Headers, key rights, and operational security guidance for Athena.

Header-Based Scope

  • X-Athena-Client: target logical client
  • x-pg-uri: preferred direct PostgreSQL routing header
  • x-athena-jdbc-url / x-jdbc-url / X-JDBC-URL: legacy compatible direct PostgreSQL routing headers
  • x-athena-key / x-api-key / Authorization: Bearer: API key transport
  • x-athena-admin-key: static admin key for privileged control plane operations

For PostgreSQL gateway routes and PostgreSQL SQL-driver calls, x-pg-uri can replace X-Athena-Client.

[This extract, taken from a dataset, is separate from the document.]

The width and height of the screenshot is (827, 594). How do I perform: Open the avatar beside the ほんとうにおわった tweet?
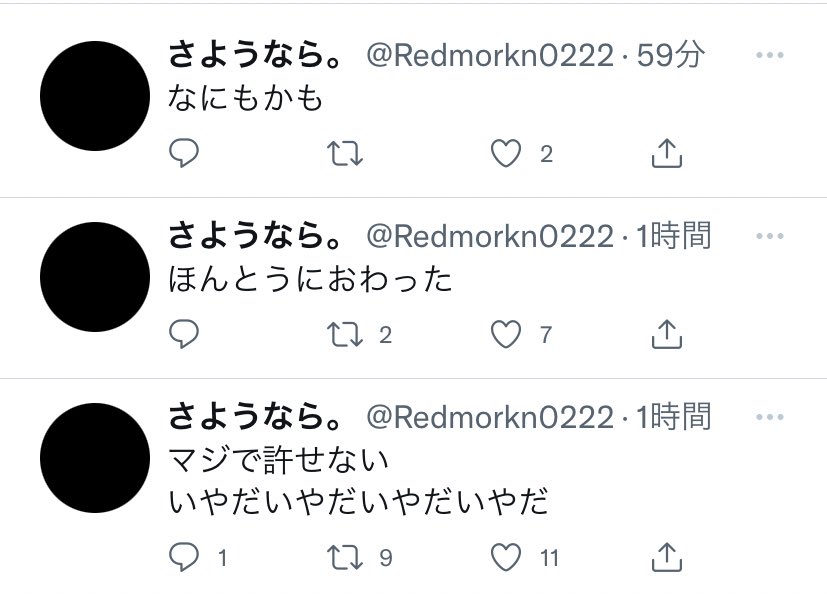95,277
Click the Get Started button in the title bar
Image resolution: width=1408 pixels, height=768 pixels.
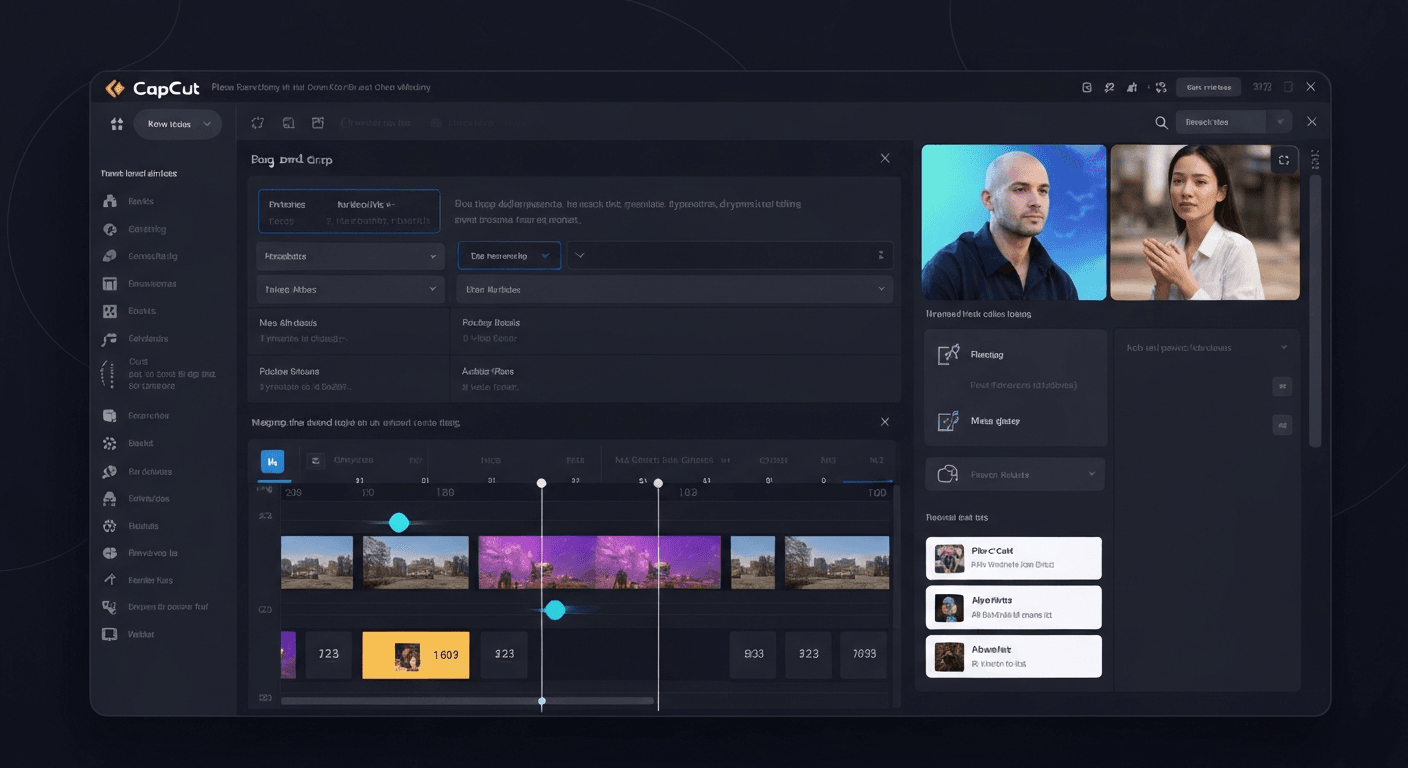coord(1208,87)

If the URI includes both username and password credentials, Athena can accept requests without an API key for those PostgreSQL paths.

Direct PostgreSQL header precedence

When multiple direct PostgreSQL headers are sent, Athena resolves in this order:

  1. x-pg-uri
  2. x-athena-jdbc-url
  3. x-jdbc-url / X-JDBC-URL

All accepted headers are normalized through one parser, including JDBC forms.

When API key is optional

API key can be omitted only when all of the following are true:

  • Route is an eligible PostgreSQL gateway route or PostgreSQL SQL-driver route
  • Direct PostgreSQL URI header is present
  • URI credentials include both username and password
  • No conflicting auth constraints apply

In all other cases, standard key auth and rights enforcement remain in effect.

For complete route-by-route behavior: Direct PostgreSQL Routing (x-pg-uri).

API Key Rights

Athena supports granular right grants for management and execution operations. Use rights to enforce least privilege per automation or user context.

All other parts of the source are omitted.